Beer and Cheddar Dip
1 cup (8 ounces) evaporated milk
1 teaspoon Dijon mustard
1/2 teaspoon Worcestershire sauce
10 ounces extra-sharp cheddar cheese, shredded
1 cup amber beer
2 tablespoons cornstarch mixed with 2 tablespoons water
Kosher salt and freshly ground black pepper, to taste
Bacon crumbles and green onions, for garnish (optional)
Pretzels, pretzel bread or crudites for serving
In a medium saucepan over medium-low heat, whisk together evaporated milk, eggs, mustard, Worcestershire sauce and half of the shredded cheese.

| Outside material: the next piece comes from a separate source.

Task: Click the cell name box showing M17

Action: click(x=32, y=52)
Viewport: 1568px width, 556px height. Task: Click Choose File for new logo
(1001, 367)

Once the cheese sauce begins to warm, add the beer. Stir the cornstarch-water mixture to recombine and stir it in. Whisking frequently, gradually add the remaining cheese and cook until the sauce reaches desired thickness, about 10 to 12 minutes.
Season generously with salt and pepper. Keep warm over lowest heat setting, stirring frequently, until ready to serve.
Garnish with bacon crumbles and green onions. Serve with pretzels, pretzel bread or crudites.
Yield: 4 to 6 servings.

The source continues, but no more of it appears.